IN THE NEWS: And the Most Closely Watched Stories Were…
A new Kaiser Family Foundation/Harvard School of Public Health survey shows that the health news stories most closely followed in November 1998 were the legal settlement between Big Tobacco and the states and the abortion-related murder of Dr. Barnett Slepian in upstate New York. According to the KFF/Harvard Health News Index, 66% of adults followed the tobacco settlement and 56% the Slepian murder, compared to the leading stories during that period -- events in Iraq (79%) and the impeachment hearings in Congress (74%). Rounding out the list of health stories most covered in November were the "60 Minutes" report on Dr. Jack Kevorkian (54%), reports on alternative medicine (45%), FDA warnings on Viagra (44%), the report repudiating the link between breast implants and cancer (39%), smoking among college students (36%) and World AIDS Day (22%).
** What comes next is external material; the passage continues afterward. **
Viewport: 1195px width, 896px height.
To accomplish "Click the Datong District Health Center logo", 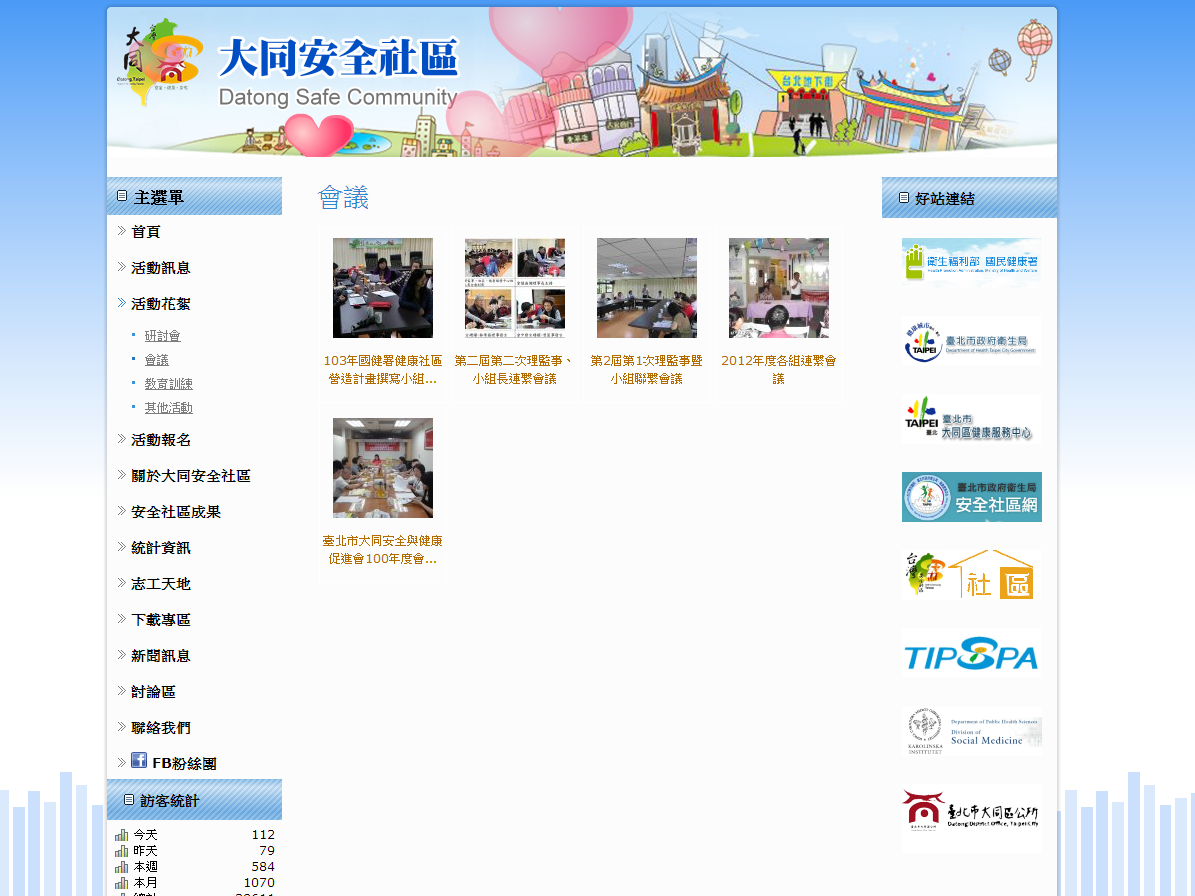I will click(971, 419).
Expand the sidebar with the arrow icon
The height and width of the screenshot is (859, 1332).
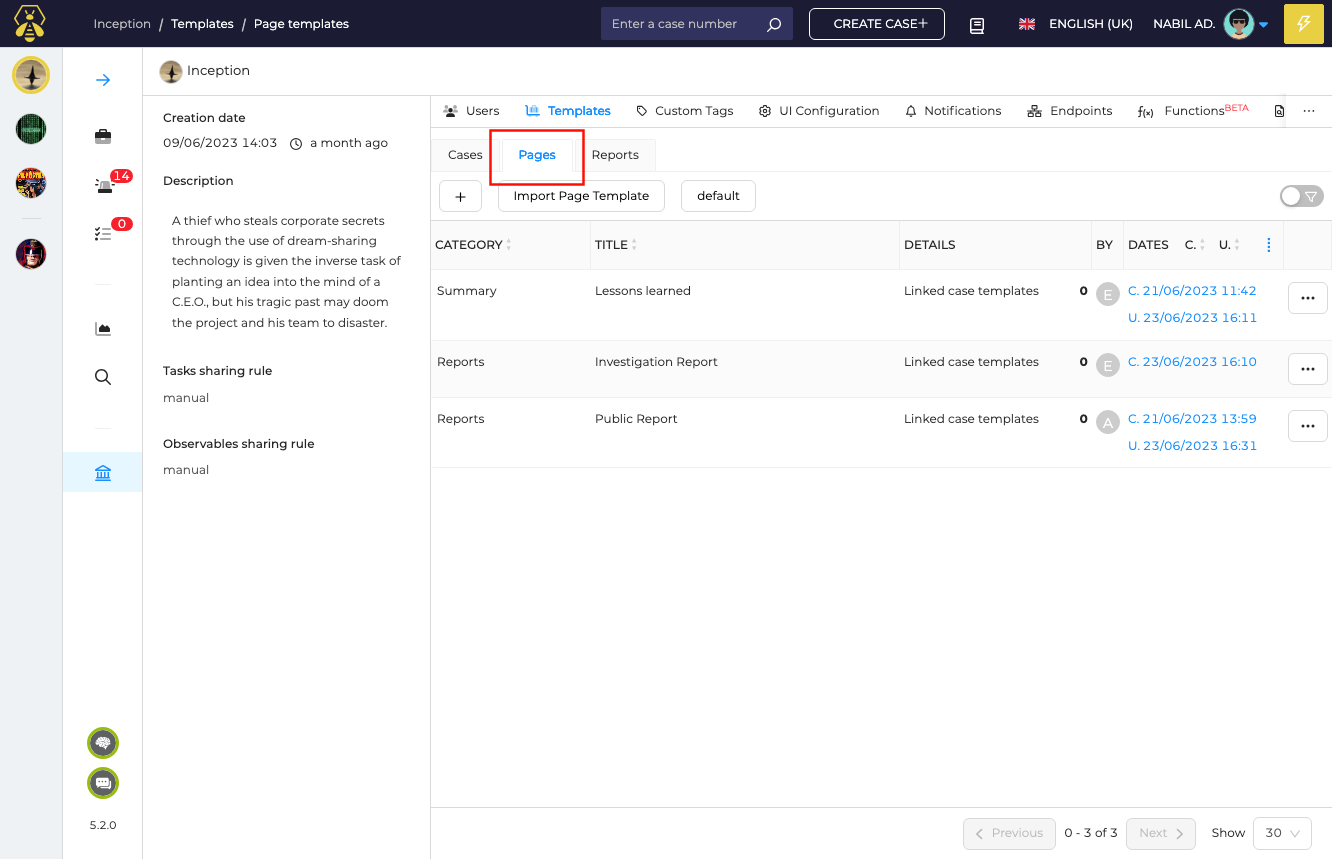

The survey of 12,000 adults had an error margin of +/- 3%.
But Do They Understand?
In attempting to assess the public's understanding of health stories, the Kaiser/Harvard survey found that 69% of respondents knew that the tobacco deal concerned payment of billions of dollars to the states and 74% understood that tobacco companies would be banned from advertising on billboards and using cartoon characters, but 40% erroneously thought "the deal included a ban on individual and class action lawsuits." Twenty-five percent correctly stated that individual and class action suits were specifically allowed. Although 25% of the public said it followed World AIDS Day "somewhat closely," only 12% of those surveyed knew what month it took place (December) and only 13% knew that this year's theme was "Youth and AIDS."
Year in Review
For all of 1998, the most closely followed general health stories were tobacco (May and November), the bombing of an abortion clinic in Birmingham, AL (January), and the hope of a cancer cure (May). The most closely followed health policy stories were President Clinton's proposed Medicare changes (January), patient protection for HMO enrollees (July) and Medicare HMO pullouts (September-October) (Kaiser/Harvard release, Nov/Dec 1998).